Sloan Wainwright’s latest album, Life Grows Back, is a collection of observational thoughts that, while from the viewpoint of the singer-songwriter, could just as easily be from any one of us. As we grow, we develop longings and regrets. Those things usually begin springing up in our beings as we near an older age and haunt us until our final breath. We’ve heard many variances amongst singer-songwriters over the ages but they all cover the same ground. Themes like identity development, death, deep flowing fears of non-accomplishments, and life fulfillments and completions, occupy us.

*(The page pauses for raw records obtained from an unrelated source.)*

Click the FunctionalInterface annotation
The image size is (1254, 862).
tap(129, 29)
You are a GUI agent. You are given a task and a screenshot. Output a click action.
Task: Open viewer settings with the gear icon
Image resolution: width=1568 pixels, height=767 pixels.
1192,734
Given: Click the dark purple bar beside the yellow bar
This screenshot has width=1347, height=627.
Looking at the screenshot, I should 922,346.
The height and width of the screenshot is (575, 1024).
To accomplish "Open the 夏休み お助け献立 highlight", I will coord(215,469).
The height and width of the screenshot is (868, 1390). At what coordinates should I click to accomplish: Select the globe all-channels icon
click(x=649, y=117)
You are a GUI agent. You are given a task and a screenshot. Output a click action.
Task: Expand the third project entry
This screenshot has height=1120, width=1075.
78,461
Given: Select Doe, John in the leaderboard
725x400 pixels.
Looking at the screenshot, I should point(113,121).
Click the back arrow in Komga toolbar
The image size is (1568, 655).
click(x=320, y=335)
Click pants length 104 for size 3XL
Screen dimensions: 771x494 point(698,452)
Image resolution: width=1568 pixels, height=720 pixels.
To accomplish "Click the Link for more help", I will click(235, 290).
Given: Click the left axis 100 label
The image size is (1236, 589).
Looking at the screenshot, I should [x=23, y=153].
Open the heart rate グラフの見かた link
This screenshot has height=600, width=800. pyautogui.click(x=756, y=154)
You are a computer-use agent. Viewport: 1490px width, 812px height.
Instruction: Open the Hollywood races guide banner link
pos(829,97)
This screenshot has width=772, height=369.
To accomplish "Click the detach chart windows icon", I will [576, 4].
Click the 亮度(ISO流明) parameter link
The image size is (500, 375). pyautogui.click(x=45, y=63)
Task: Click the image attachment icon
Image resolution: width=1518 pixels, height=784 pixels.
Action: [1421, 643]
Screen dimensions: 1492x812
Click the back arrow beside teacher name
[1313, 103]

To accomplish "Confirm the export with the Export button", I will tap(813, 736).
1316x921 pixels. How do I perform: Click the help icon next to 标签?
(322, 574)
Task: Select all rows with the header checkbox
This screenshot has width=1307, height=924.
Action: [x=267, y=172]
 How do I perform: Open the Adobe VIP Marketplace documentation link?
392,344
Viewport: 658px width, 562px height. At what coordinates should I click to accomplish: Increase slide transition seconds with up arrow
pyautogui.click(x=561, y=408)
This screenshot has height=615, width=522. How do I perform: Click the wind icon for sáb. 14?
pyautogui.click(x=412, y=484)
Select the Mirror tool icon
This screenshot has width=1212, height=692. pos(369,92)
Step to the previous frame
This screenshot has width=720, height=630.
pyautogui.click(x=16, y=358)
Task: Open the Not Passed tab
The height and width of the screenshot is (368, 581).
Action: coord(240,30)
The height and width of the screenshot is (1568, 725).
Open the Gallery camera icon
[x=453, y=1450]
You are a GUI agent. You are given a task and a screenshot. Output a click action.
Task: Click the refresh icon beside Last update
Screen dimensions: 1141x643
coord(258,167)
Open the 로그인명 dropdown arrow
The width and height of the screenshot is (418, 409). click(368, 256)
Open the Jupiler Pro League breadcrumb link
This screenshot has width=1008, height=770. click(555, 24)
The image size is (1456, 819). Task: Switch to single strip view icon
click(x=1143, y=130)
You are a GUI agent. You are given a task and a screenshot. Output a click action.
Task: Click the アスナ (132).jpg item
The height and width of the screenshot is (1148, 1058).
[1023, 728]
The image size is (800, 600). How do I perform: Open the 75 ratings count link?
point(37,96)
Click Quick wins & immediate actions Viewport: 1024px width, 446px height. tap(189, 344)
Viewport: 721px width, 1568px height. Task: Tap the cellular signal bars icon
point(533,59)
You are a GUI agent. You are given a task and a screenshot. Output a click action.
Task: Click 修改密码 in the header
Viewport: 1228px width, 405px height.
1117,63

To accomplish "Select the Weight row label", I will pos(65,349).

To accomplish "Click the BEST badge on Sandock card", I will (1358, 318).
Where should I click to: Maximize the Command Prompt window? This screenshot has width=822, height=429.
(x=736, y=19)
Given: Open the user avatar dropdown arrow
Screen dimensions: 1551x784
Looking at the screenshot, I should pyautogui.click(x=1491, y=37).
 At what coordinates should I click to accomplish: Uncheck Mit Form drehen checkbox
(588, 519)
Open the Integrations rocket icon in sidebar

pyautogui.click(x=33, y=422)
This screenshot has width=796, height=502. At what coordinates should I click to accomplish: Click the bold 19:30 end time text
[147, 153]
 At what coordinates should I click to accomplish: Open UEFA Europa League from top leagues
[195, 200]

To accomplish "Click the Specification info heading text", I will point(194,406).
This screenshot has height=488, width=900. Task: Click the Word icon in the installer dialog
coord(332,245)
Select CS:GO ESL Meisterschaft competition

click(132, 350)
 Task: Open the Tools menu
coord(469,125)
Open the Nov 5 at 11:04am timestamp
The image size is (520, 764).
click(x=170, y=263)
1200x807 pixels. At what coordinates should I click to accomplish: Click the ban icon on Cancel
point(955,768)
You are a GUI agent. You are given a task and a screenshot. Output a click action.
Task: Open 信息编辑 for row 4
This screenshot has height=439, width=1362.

We hear our frustrations in words sung, we see it displayed in countless films and have it whispered to us in the words of books.
Wainwright’s recent life evaluations sprints off at the sound of the starting bell with her “When I Walk Away,” a song that has the subject leaving a previous life because of a need unrelated to the actions of the partner, instead a compelling feeling that darkly occupies many of our own thoughts. In Sloan’s familiar contralto voice, there’s a depth that is not unlike a refreshing pool that we feel very comfortable in even if that pool reflects our feelings. On “Between the Lines,” she sings about faith in the point at where you are in your life to help move you forward despite the elements that you find yourself entrenched in. In “These Are The Day,” there is a call to shed the fears of our lives and let our real longings be known.
With a country/folk flavour to the music, these songs gain a down home familiarity. Sloan has her finger on the pulse of middle age, where there are doubts and uncertainties. As well, she also has sage advice on how to weather some of those moments and trips. Consider the warmly titled Life Grows Back, as not only a beautifully sung collection of bluesy, folk-like tunes with a bluegrass underpinning, but also as a selection of understanding words.
Many of Sloan’s words have purpose of liberation. Carole King once sang of the same desires in her wonderful “Sweet Seasons.” In that song, she sings, “…All Around the block, people will talk. But I want to give it all that I’ve got, I just don’t want to waste it…” Sloan sings with the same conviction and longing and perhaps more.
Many of us have songs like these in our beings. Unlike Sloan, we just haven’t put music to them yet.